Religionsgemeinschaft Mormonen-Präsident Monson – Tod mit 90 Jahren

Der Präsident von weltweit rund 16 Millionen Mormonen, Thomas S. Monson, ist tot. Wie die „Kirche Jesu Christi der Heiligen der Letzten Tage“ am Mittwoch in Frankfurt am Main mitteilte, starb Monson am Dienstag im Alter von 90 Jahren in Salt Lake City im US-Bundesstaat Utah.

Thomas M. Monson, Präsident der „Kirche Jesu Christi der Heiligen der Letzten Tage“, ist mit 90 Jahren gestorben.

Quelle: AP

Frankfurt a.M.. Ein Nachfolger Monsons sei noch nicht ernannt. Die 1830 vom US-Amerikaner Joseph Smith (1805–1844) gegründete Gemeinschaft gilt als eine der erfolgreichsten Neureligionen und ist US-amerikanisch geprägt.

Der Evangelischen Zentralstelle für Weltanschauungsfragen in Berlin zufolge ist die mormonische Lehre mit der biblisch-christlichen Theologie nicht vereinbar. Nach Auffassung der weltweit ökumenisch verbundenen Kirchen gehören die Mormonen nicht zu den christlichen Kirchen. Bekannt sind die meist in dunklen Anzügen gekleideten jungen Missionare, die in aller Welt für ihre Religion werben.

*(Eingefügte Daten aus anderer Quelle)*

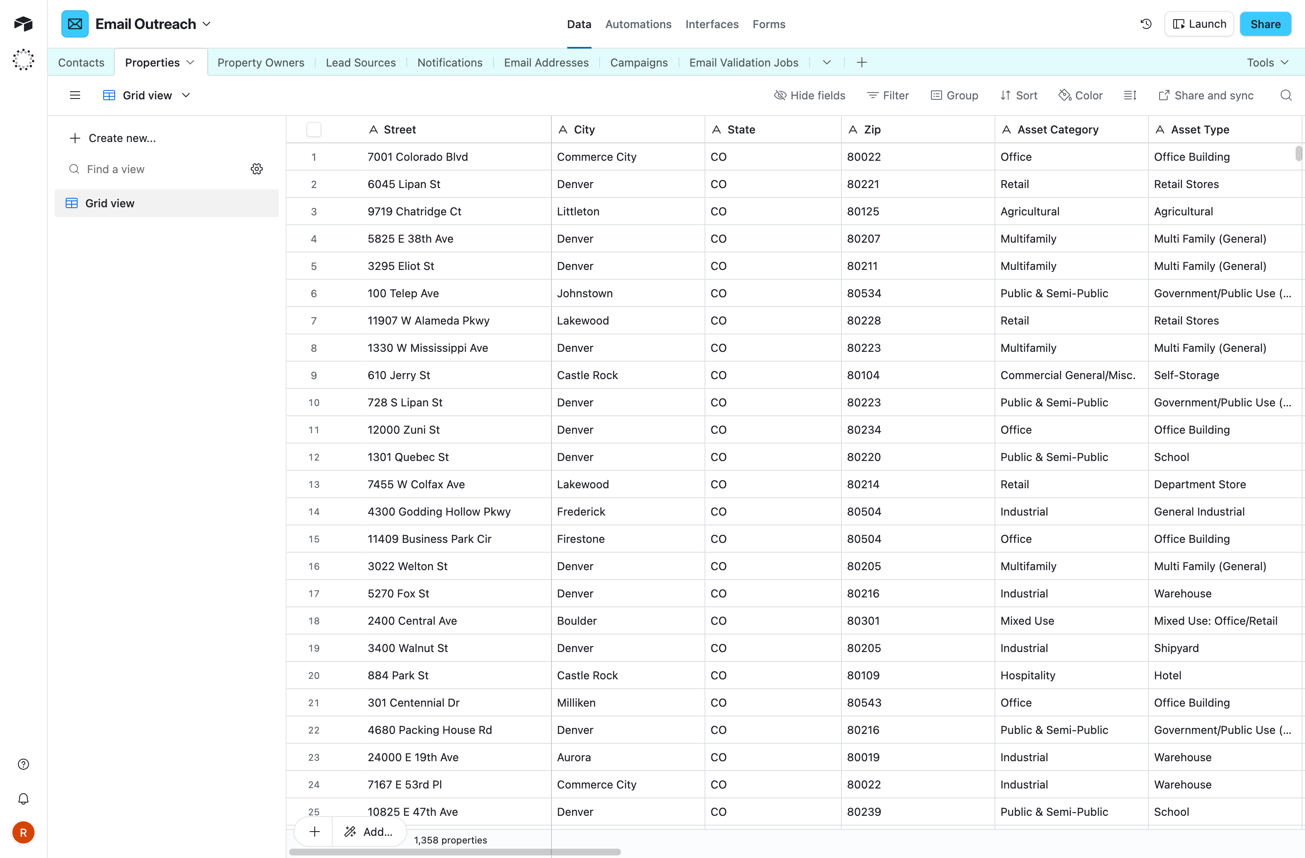The height and width of the screenshot is (858, 1305).
Task: Open the Campaigns table tab
Action: (639, 62)
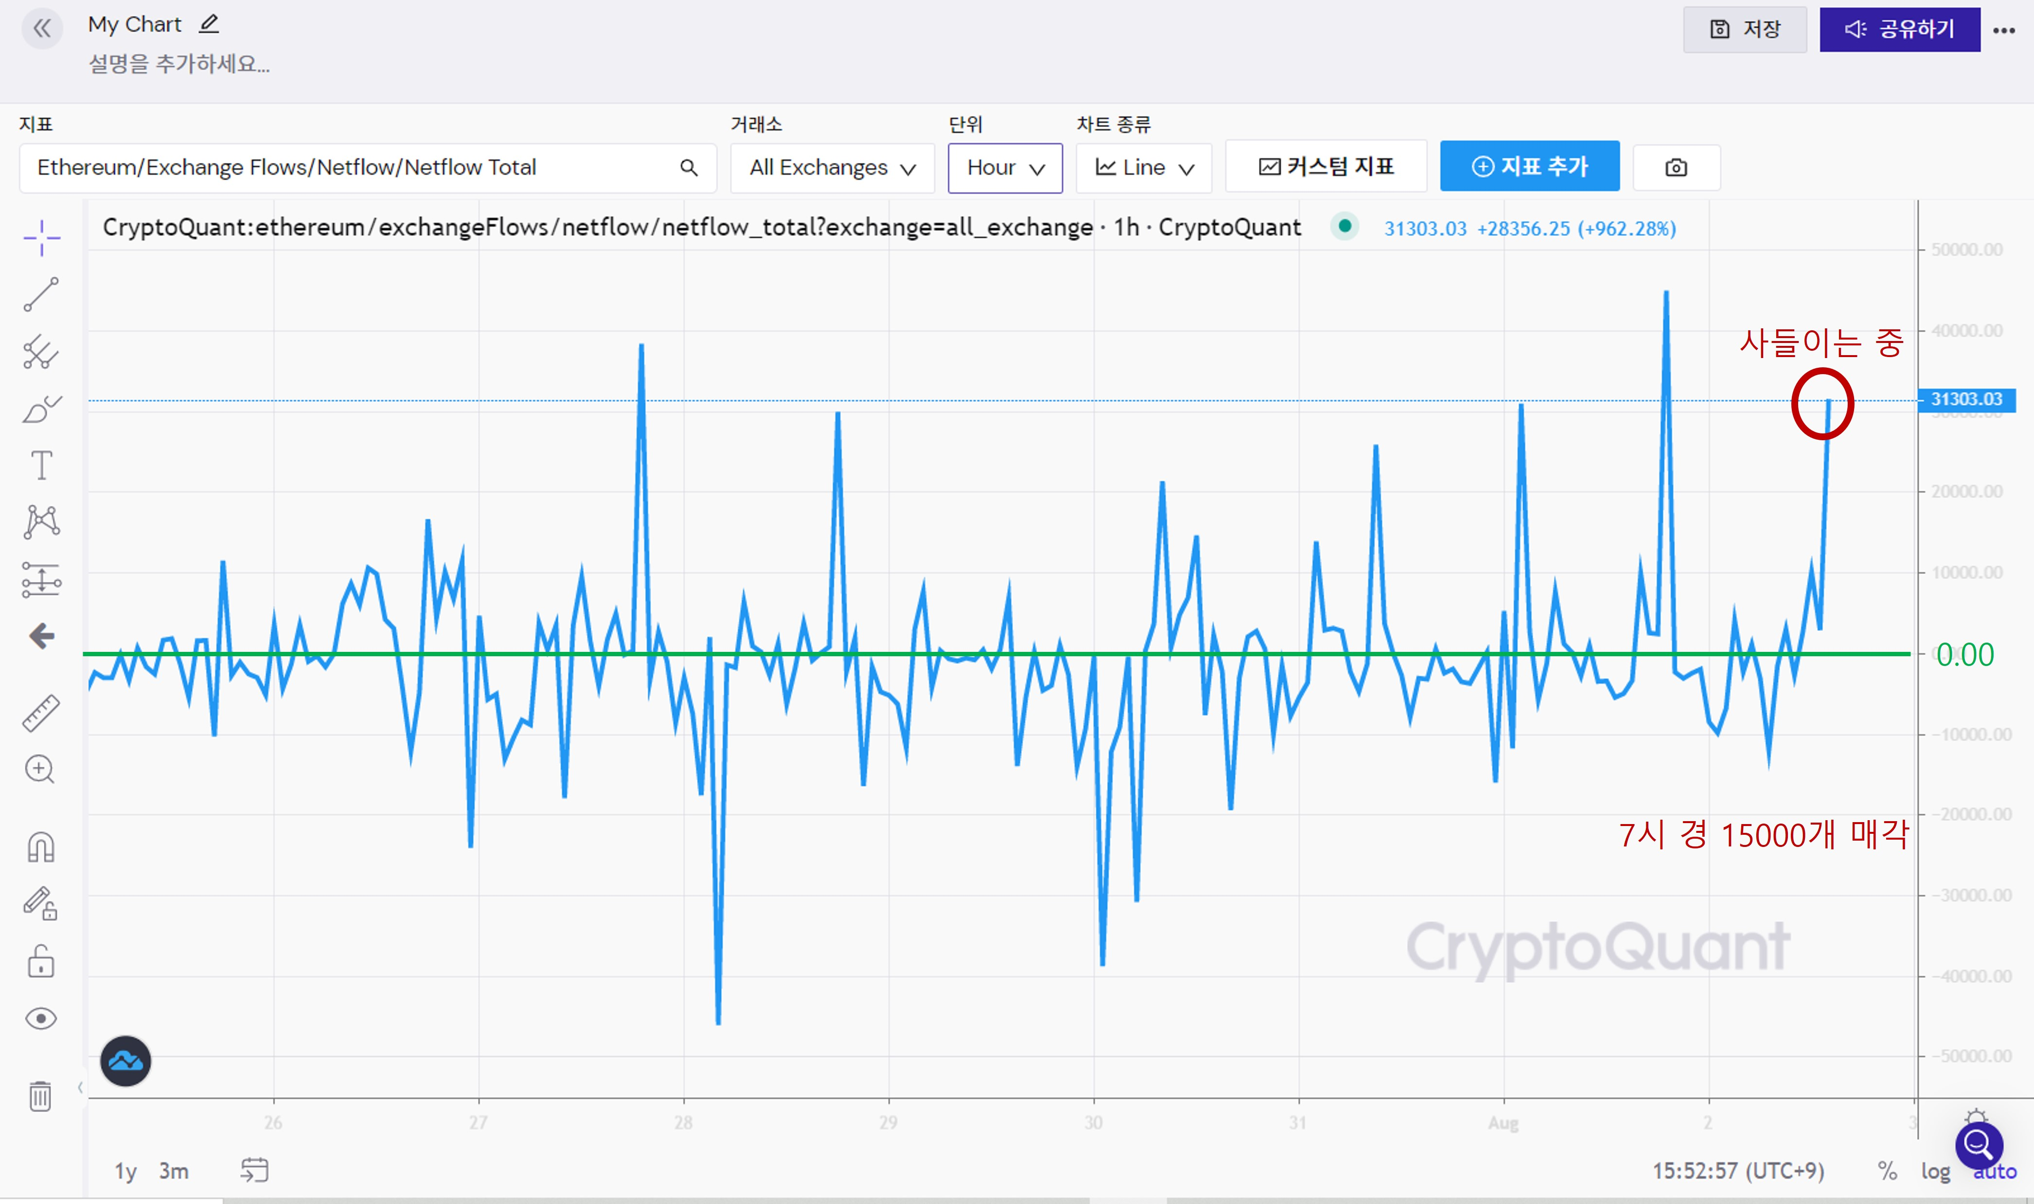Select the trend line drawing tool
Screen dimensions: 2034x1204
pos(41,295)
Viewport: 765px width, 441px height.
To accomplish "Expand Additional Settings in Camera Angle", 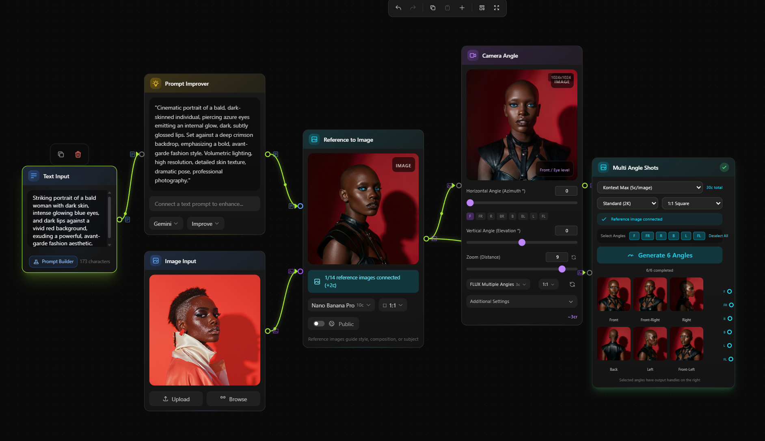I will point(521,301).
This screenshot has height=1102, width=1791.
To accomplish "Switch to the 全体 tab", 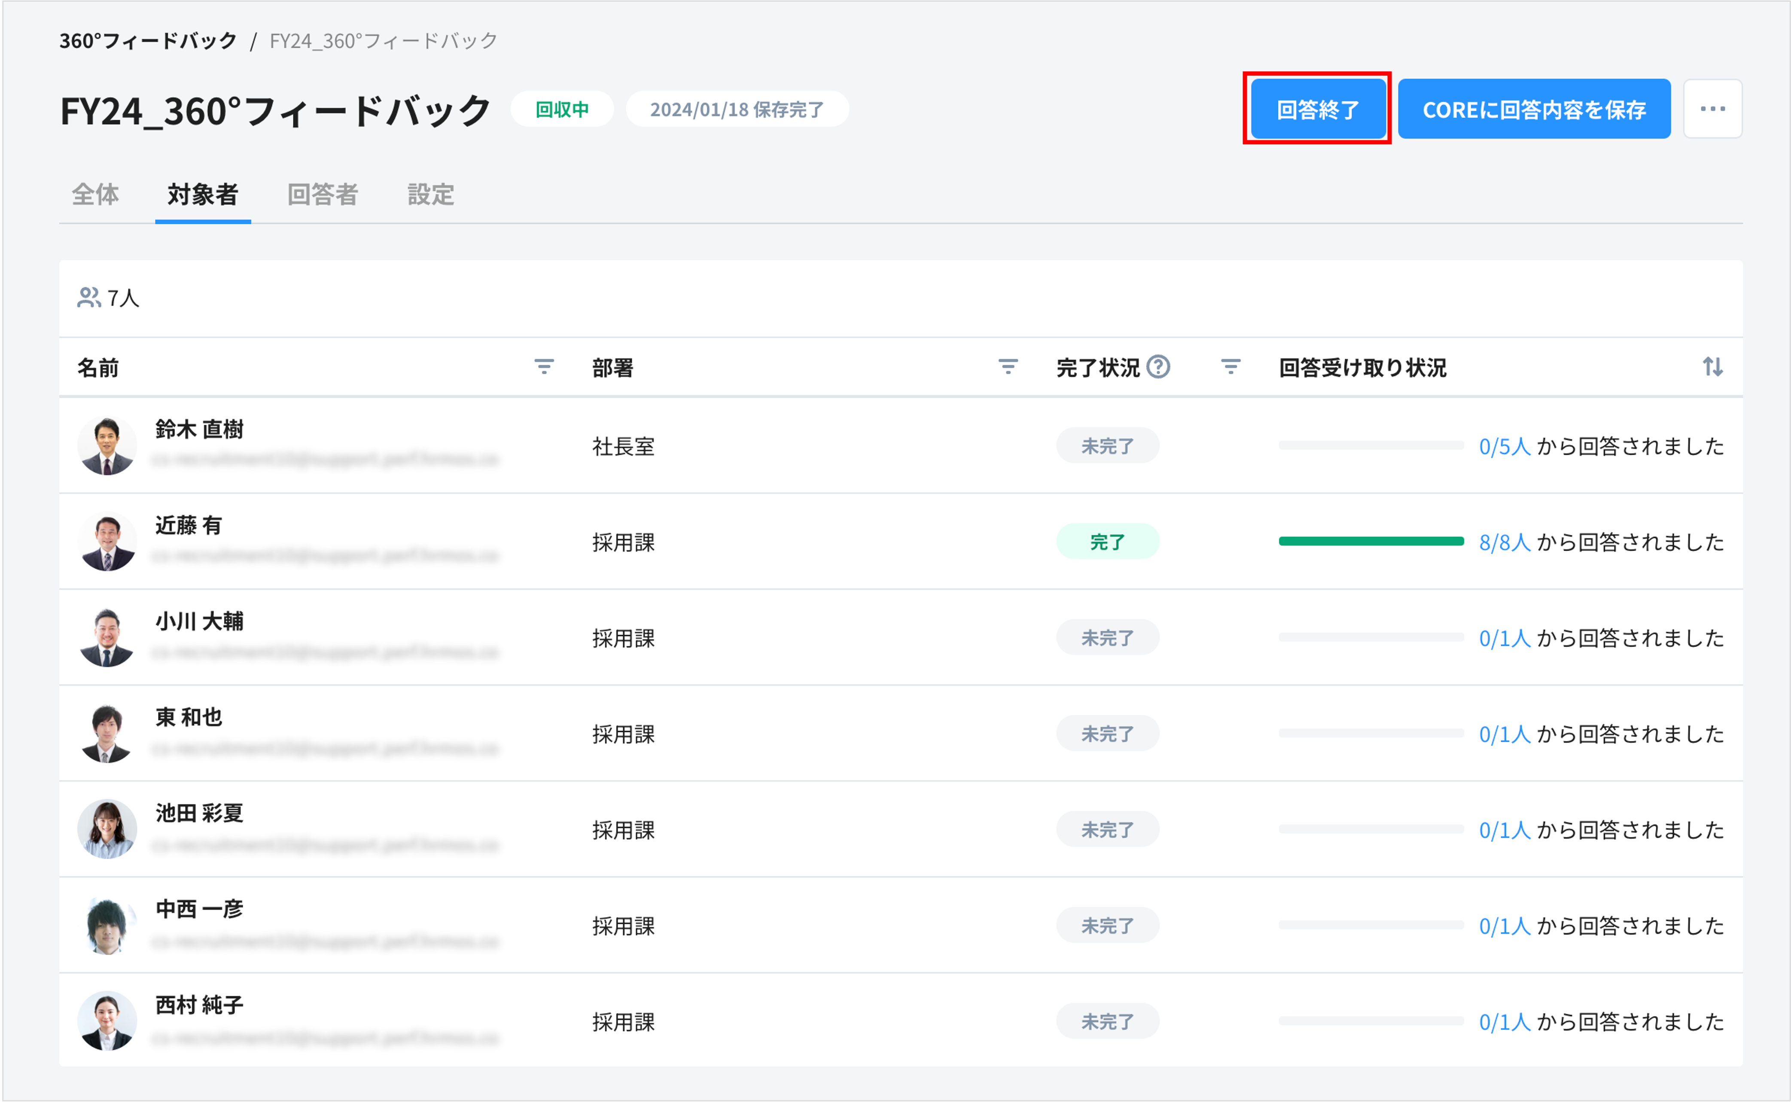I will (x=95, y=195).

Während Monsons Amtszeit als Präsident sei die Zahl der weltweiten Mitglieder von 13 Millionen auf mehr als 16 Millionen gestiegen, teilte die Religionsgemeinschaft weiter mit. Monson wurde nach dem Tod von Präsident Gordon B. Hinckley Anfang 2008 der 16. Präsident der „Kirche Jesu Christi der Heiligen der Letzten Tage“.

Monson ging den Angaben zufolge in Salt Lake City zur Schule und schloss ein Betriebswirtschaftsstudium an der University of Utah 1948 ab, wo er an der Wirtschaftsfakultät unterrichtete. Er diente gegen Ende des Zweiten Weltkriegs in der US-Marine. Er war auch in der Leitung der amerikanischen Pfadfindervereinigung tätig.

In Deutschland gibt es nach eigenen Angaben der Kirche 40.000 Mormonen. Die Religionsgemeinschaft ist in Berlin, Hamburg, Hessen, Nordrhein-Westfalen, Rheinland-Pfalz und Sachsen als Körperschaft des öffentlichen Rechts anerkannt.